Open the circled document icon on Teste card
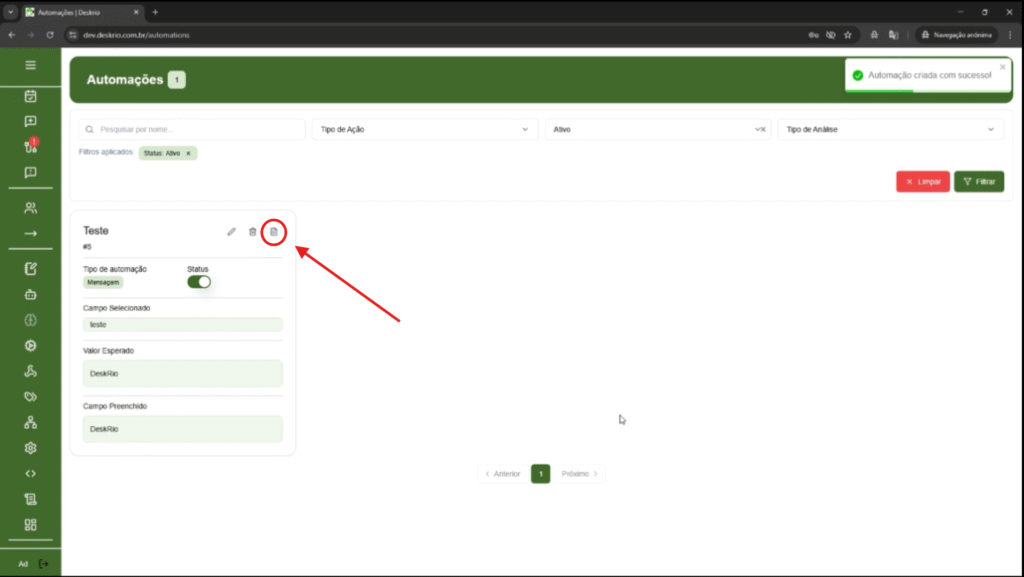Screen dimensions: 1024x577 click(274, 232)
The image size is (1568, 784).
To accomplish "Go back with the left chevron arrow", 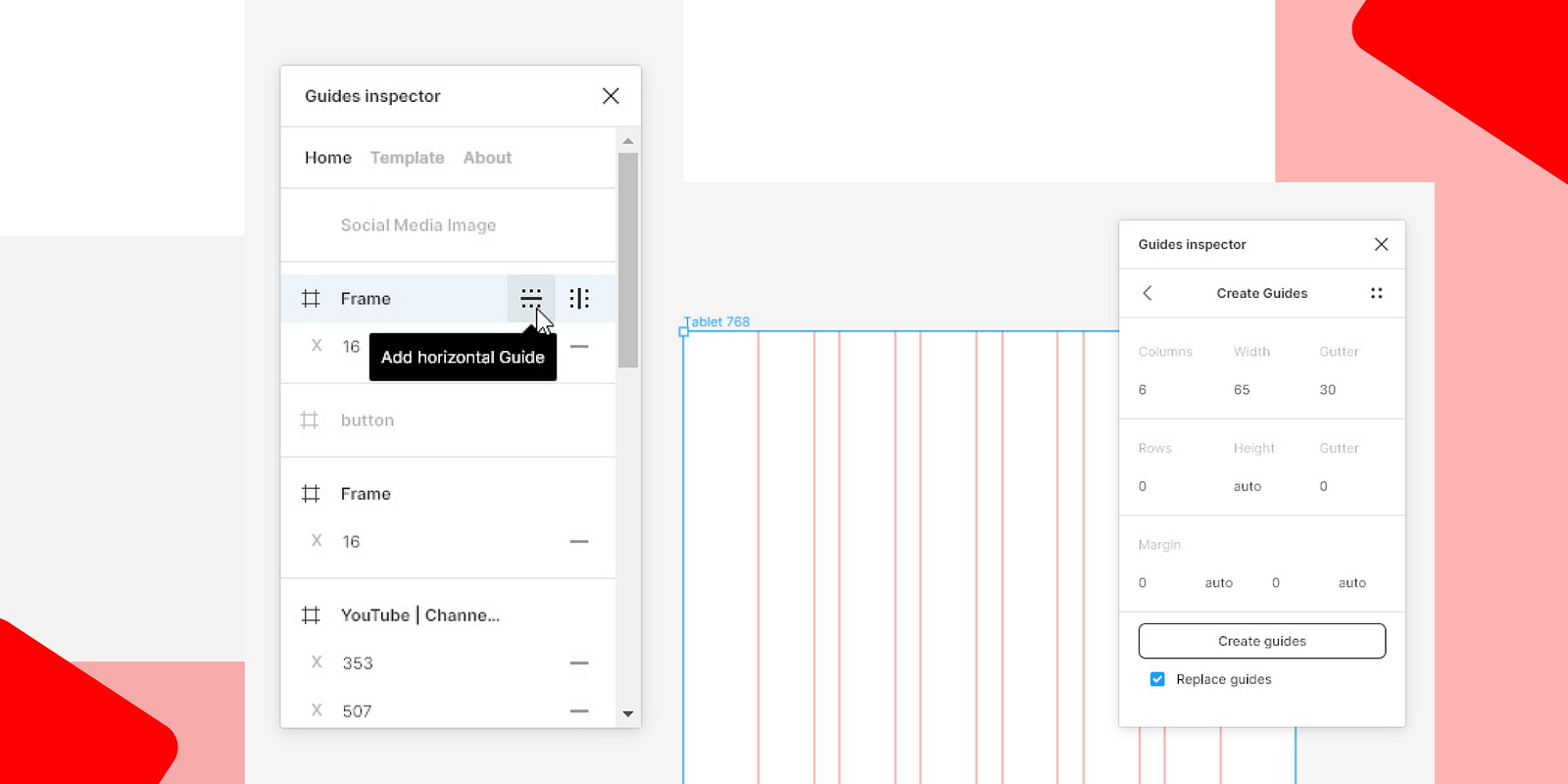I will 1148,293.
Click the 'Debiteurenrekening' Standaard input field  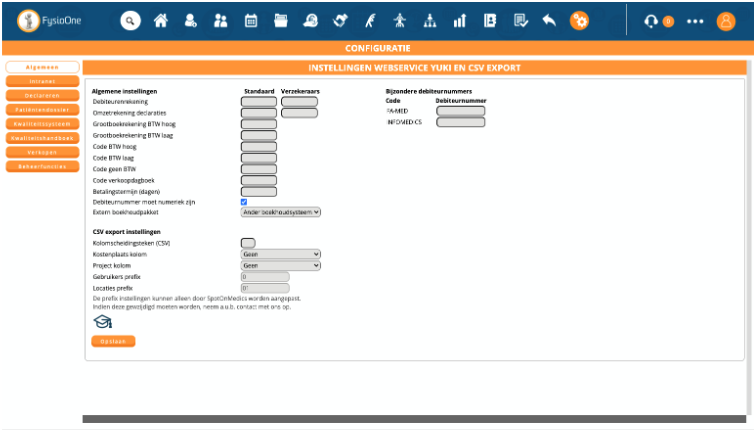point(259,102)
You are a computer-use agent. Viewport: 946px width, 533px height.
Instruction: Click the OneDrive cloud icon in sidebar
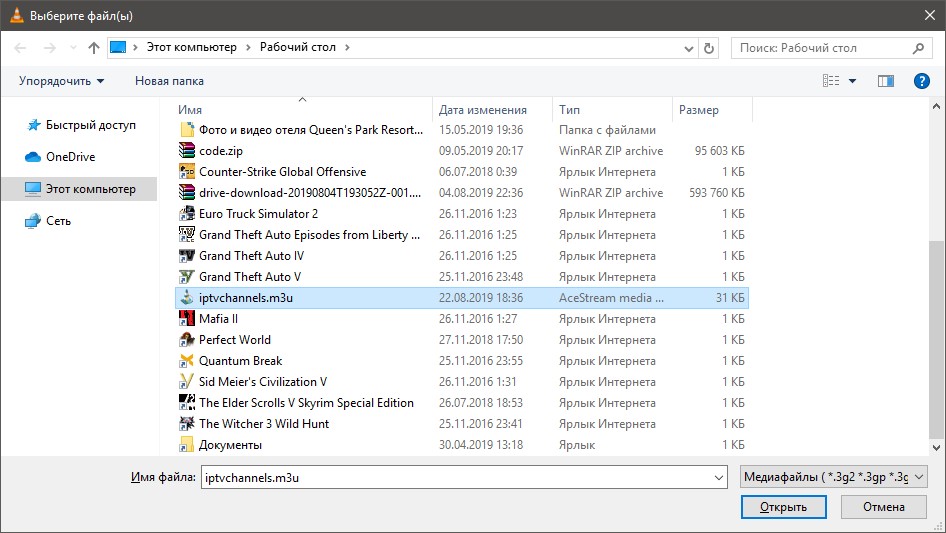coord(33,157)

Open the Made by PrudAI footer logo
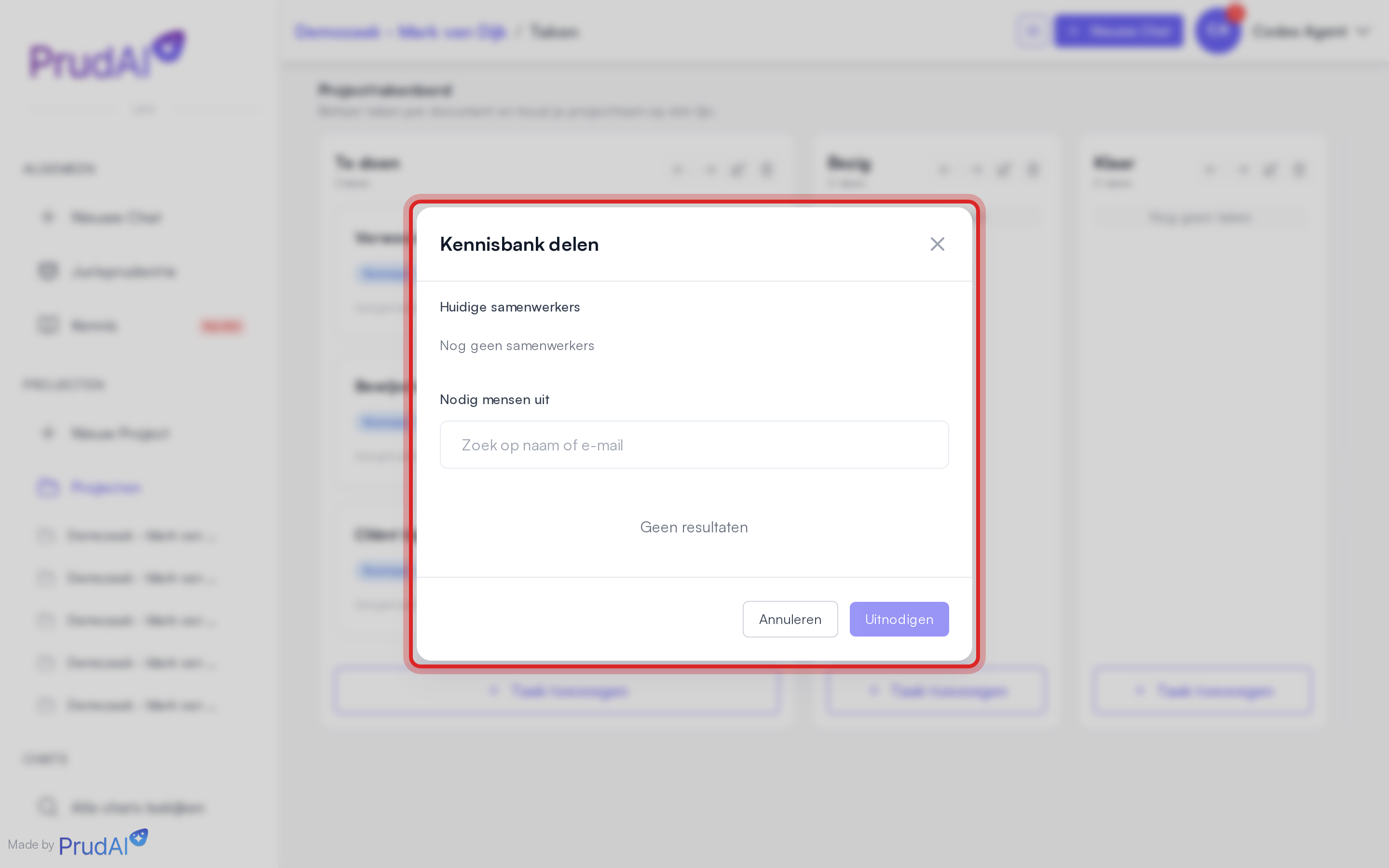(103, 843)
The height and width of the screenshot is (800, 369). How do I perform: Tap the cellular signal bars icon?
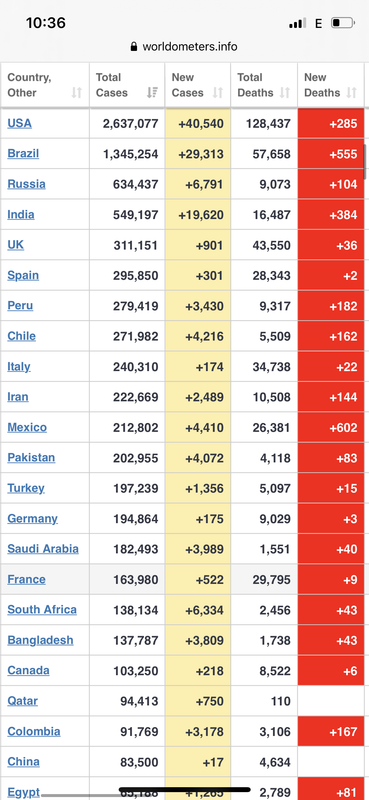click(298, 23)
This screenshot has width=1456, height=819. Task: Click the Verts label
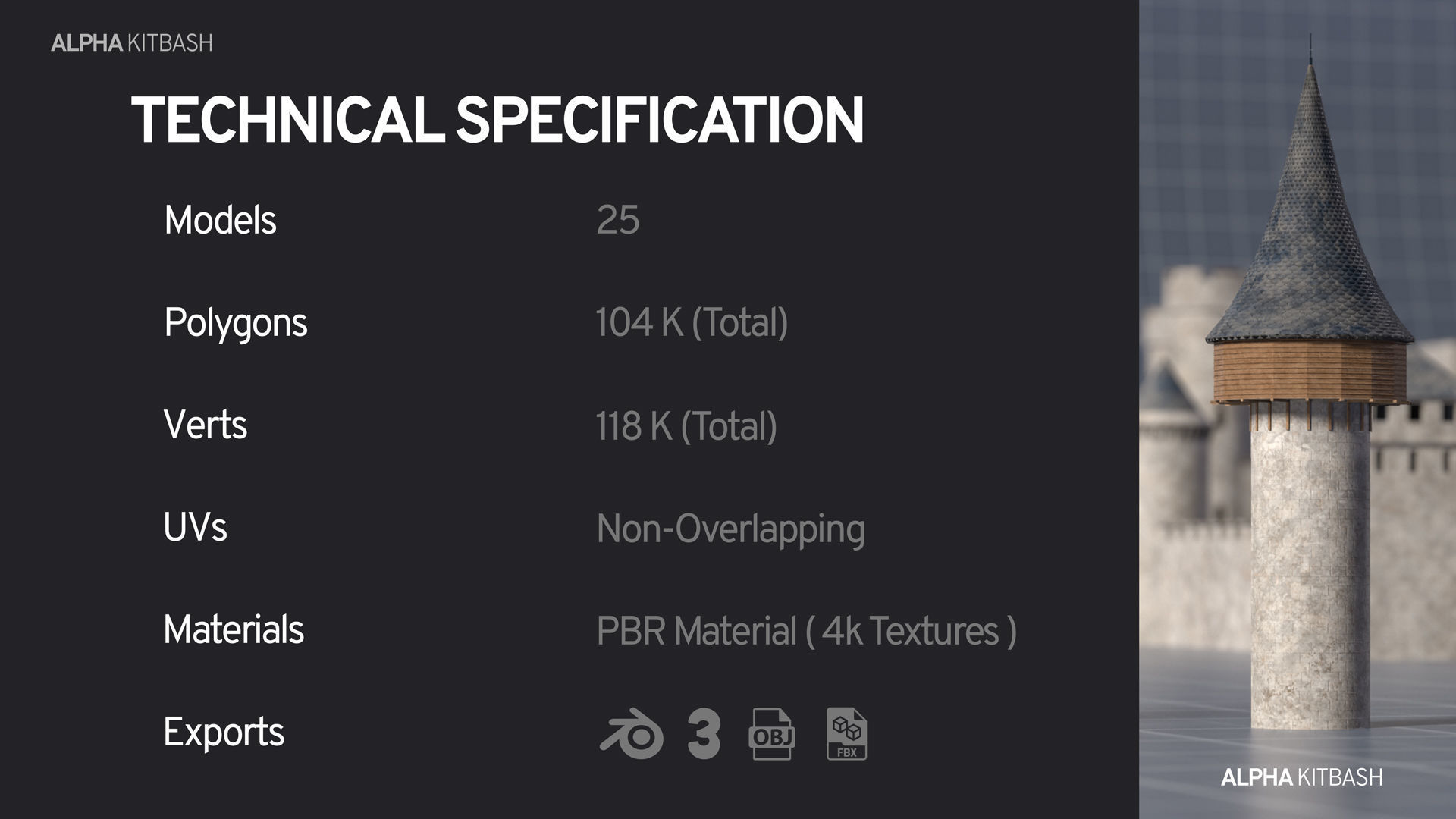(x=206, y=425)
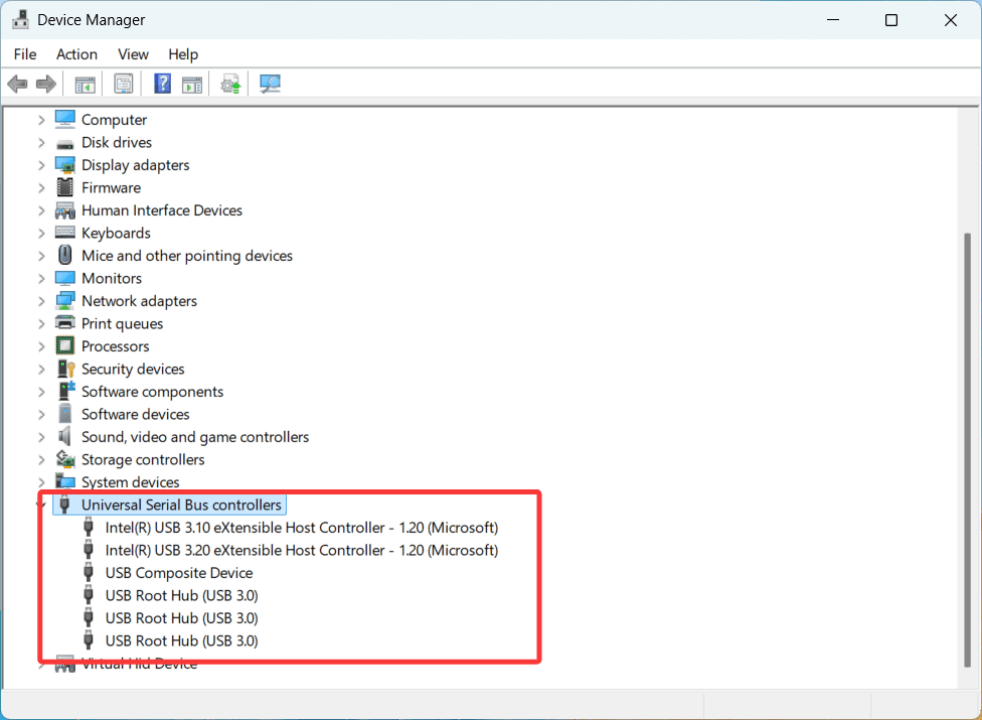Select the Update driver software toolbar icon
The height and width of the screenshot is (720, 982).
coord(230,83)
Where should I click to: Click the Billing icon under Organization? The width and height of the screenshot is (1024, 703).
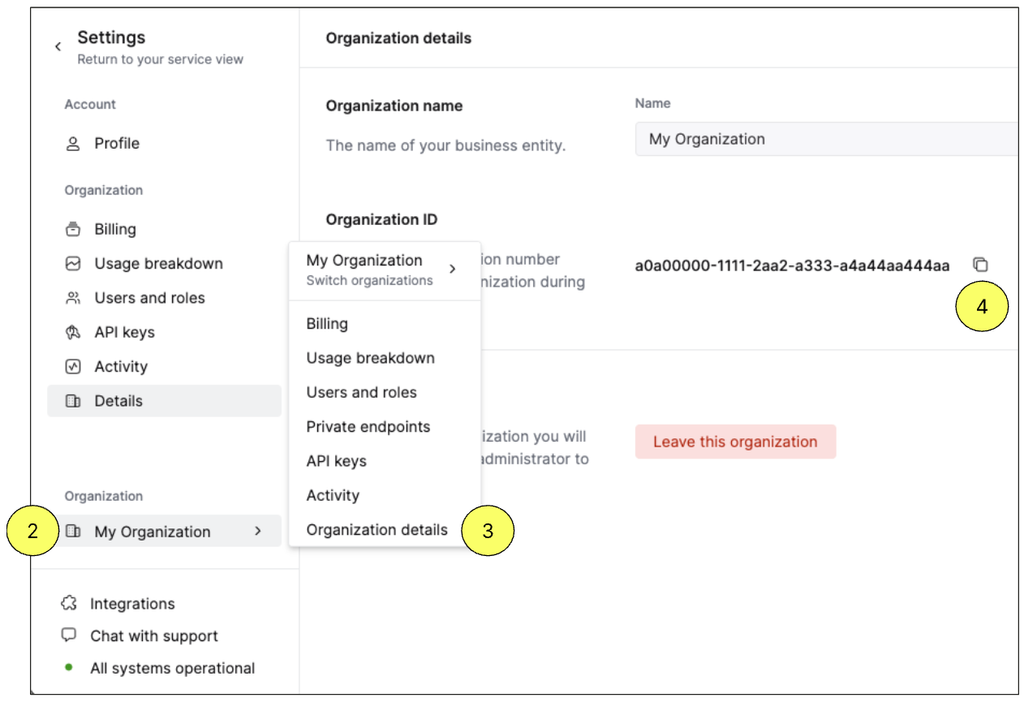[73, 228]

____

→ **What the task asks**: Reproduce exactly, and only, the lines from the one with "Instruction: Click the" to the final line of the listing above; the pictures are to be left out.

→ **Written response**:
Instruction: Click the OneDrive cloud icon in sidebar
coord(33,157)

Open the Made by PrudAI footer logo
(103, 843)
The height and width of the screenshot is (800, 369). How do I perform: Tap the cellular signal bars icon?
click(298, 23)
This screenshot has width=1456, height=819. Task: Click the Verts label
(x=206, y=425)
Select the Update driver software toolbar icon
The height and width of the screenshot is (720, 982).
coord(230,83)
Where should I click to: Click the Billing icon under Organization? The width and height of the screenshot is (1024, 703).
[73, 228]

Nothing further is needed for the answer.